# GZIPStream



## Nardian (2. Sep 2010)

Hi

ich habe folgendes szenario:

ich habe größere datenmengen, die ich an einen andern computer senden möchte... soweit kein problem, allerdings sollte das auch mit internet gut laufen, da bietet sich eben GZIPStream an..
allerdings kann es vorkommen dass ich hin und wieder pausen einlege - allerdings will ich die letzten daten trotzdem noch senden

da gzip leider auf flush nicht sonderlich reagiert, und finish zwar das erwünschte ergebnis liefer, allerdings kann man nach finish nicht mehr weitere daten senden (welche überraschung bei dem namen), sehe ich nicht wirklich wie das gehn könnte.

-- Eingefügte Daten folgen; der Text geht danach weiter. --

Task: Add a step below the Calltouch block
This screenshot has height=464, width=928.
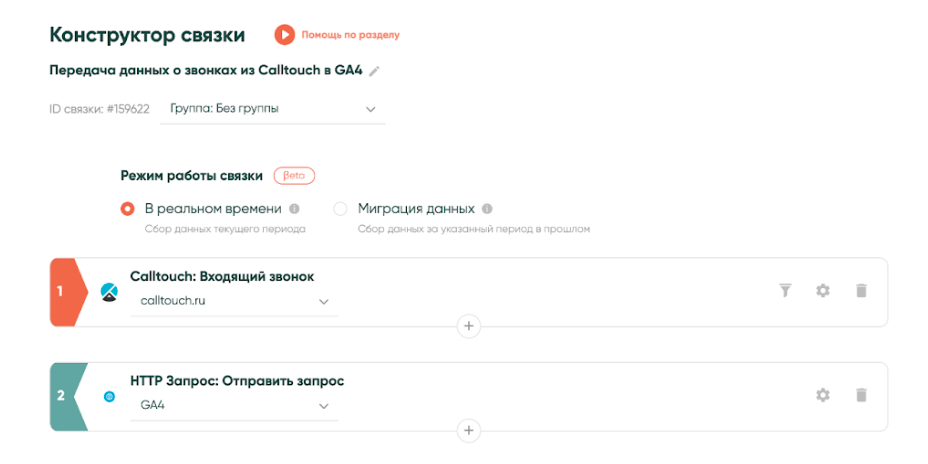Action: click(x=469, y=326)
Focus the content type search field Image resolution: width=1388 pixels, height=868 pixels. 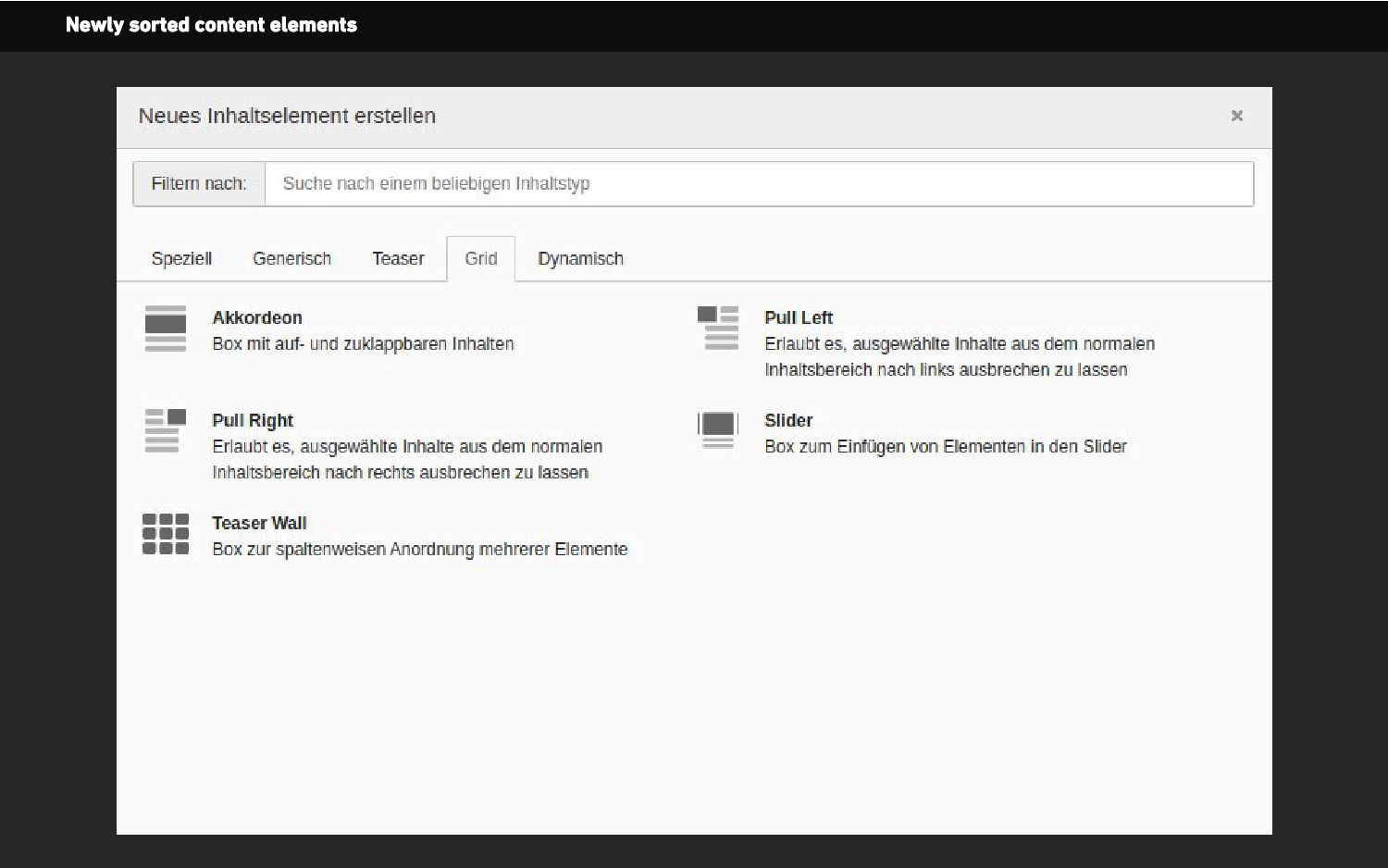[x=759, y=183]
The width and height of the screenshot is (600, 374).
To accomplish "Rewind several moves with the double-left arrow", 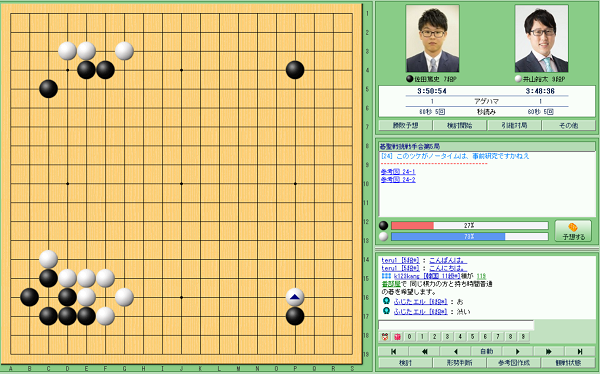I will [424, 351].
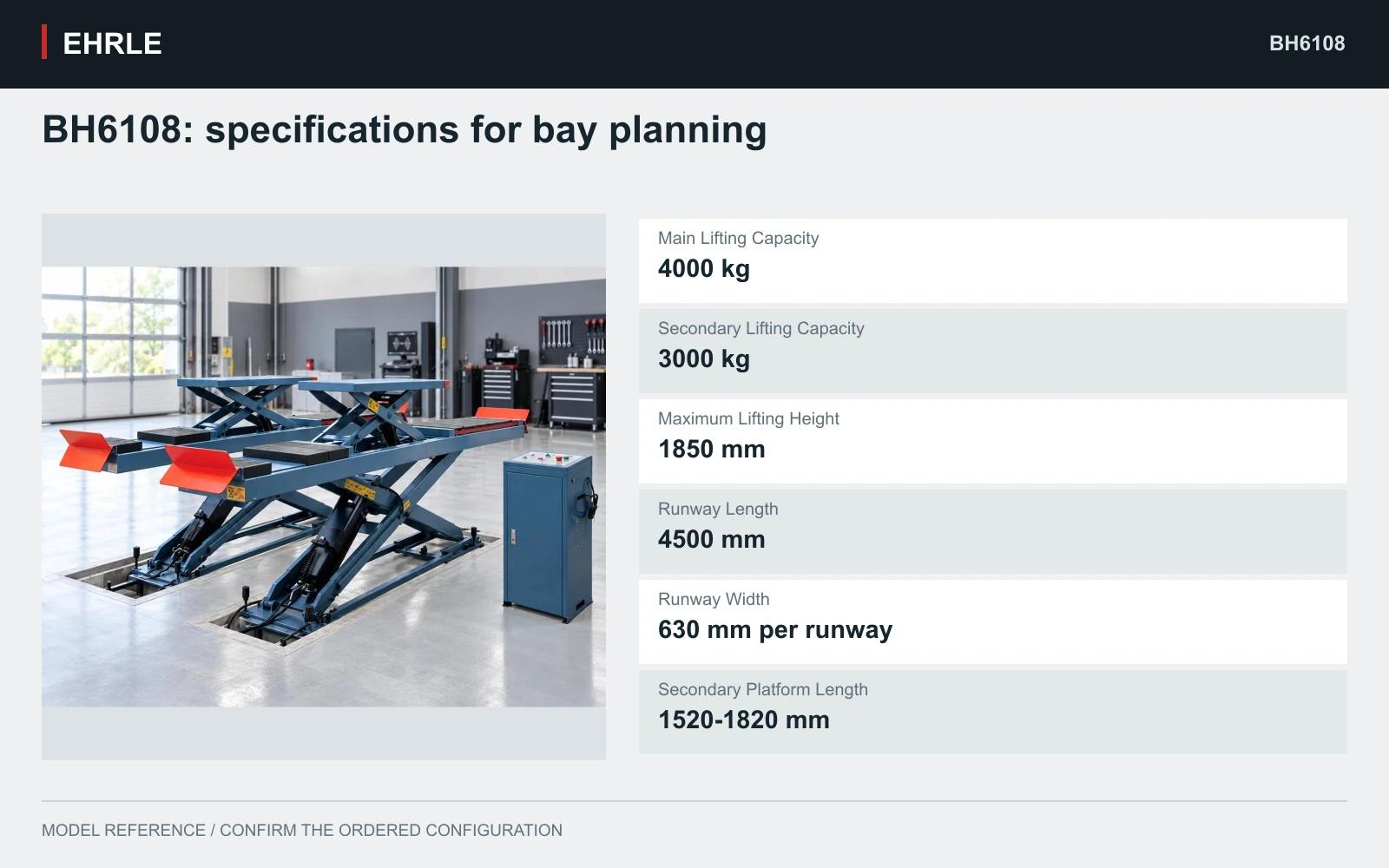Select the Secondary Lifting Capacity row
Viewport: 1389px width, 868px height.
point(993,351)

hat hier jemand eine idee? eine art workaround?

hab mal versuch von GZIPOutputstream zu extenden, 
super.write
super.finish
def.reset
aufzurufen... soweit klappt das auch ganz gut (beim inputstream ziemlich genau so, nur ohne finish).. 
allerdings werden die daten auf einmal nicht mehr gsendet (ich schätze mal wenn der input-buffer oder sowas voll wird... das ist nur eine annahme, sagt ruhig wenn das ein schwachsinn ist ^^ hab kein problem damit )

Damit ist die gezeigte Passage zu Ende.